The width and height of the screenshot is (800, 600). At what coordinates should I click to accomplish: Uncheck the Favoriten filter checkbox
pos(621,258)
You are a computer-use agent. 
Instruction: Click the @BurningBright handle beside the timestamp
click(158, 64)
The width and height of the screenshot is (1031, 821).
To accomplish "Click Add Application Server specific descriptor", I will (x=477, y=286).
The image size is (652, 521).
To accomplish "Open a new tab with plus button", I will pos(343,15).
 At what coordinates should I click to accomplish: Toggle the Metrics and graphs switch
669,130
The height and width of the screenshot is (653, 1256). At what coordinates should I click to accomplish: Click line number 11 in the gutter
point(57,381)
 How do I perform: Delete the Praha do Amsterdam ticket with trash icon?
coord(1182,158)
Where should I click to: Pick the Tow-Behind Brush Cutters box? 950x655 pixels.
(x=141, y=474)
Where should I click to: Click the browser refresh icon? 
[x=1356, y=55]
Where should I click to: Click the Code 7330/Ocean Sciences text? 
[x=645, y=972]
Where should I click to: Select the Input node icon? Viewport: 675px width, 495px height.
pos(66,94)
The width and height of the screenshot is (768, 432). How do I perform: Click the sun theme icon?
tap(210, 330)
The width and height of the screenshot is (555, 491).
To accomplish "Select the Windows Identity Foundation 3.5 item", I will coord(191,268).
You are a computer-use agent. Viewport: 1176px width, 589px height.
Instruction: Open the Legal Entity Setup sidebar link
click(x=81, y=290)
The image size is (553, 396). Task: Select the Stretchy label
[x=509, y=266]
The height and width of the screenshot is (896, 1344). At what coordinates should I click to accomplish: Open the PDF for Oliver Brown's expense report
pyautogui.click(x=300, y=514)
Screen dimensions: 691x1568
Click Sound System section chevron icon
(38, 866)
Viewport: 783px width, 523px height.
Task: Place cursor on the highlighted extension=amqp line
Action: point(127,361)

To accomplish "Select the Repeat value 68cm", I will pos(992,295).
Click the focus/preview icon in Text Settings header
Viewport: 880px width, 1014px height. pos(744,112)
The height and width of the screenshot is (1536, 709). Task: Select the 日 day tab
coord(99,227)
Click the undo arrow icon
______
### Challenge
Write out all of the material above again, substituting "Where do I click to" for each "Where should I click to" and changing nothing else.

### Response to the task
The width and height of the screenshot is (800, 600). At what coordinates should I click to accomplish: Uncheck the Favoriten filter checkbox
pos(621,258)
You are a computer-use agent. 
Instruction: Click the @BurningBright handle beside the timestamp
click(158, 64)
The width and height of the screenshot is (1031, 821).
To accomplish "Click Add Application Server specific descriptor", I will (x=477, y=286).
The image size is (652, 521).
To accomplish "Open a new tab with plus button", I will pos(343,15).
 At what coordinates should I click to accomplish: Toggle the Metrics and graphs switch
669,130
The height and width of the screenshot is (653, 1256). At what coordinates should I click to accomplish: Click line number 11 in the gutter
point(57,381)
 How do I perform: Delete the Praha do Amsterdam ticket with trash icon?
coord(1182,158)
Where do I click to: Pick the Tow-Behind Brush Cutters box? 950x655 pixels.
(x=141, y=474)
Where do I click to: Click the browser refresh icon? 
[x=1356, y=55]
Where do I click to: Click the Code 7330/Ocean Sciences text? 
[x=645, y=972]
Where do I click to: Select the Input node icon? Viewport: 675px width, 495px height.
pos(66,94)
The width and height of the screenshot is (768, 432). How do I perform: Click the sun theme icon?
tap(210, 330)
The width and height of the screenshot is (555, 491).
To accomplish "Select the Windows Identity Foundation 3.5 item", I will coord(191,268).
You are a computer-use agent. Viewport: 1176px width, 589px height.
Instruction: Open the Legal Entity Setup sidebar link
click(x=81, y=290)
The image size is (553, 396). Task: Select the Stretchy label
[x=509, y=266]
The height and width of the screenshot is (896, 1344). At what coordinates should I click to accomplish: Open the PDF for Oliver Brown's expense report
pyautogui.click(x=300, y=514)
Screen dimensions: 691x1568
Click Sound System section chevron icon
(38, 866)
Viewport: 783px width, 523px height.
Task: Place cursor on the highlighted extension=amqp line
Action: point(127,361)

To accomplish "Select the Repeat value 68cm", I will pos(992,295).
Click the focus/preview icon in Text Settings header
Viewport: 880px width, 1014px height. pos(744,112)
The height and width of the screenshot is (1536, 709). Task: Select the 日 day tab
coord(99,227)
Click the undo arrow icon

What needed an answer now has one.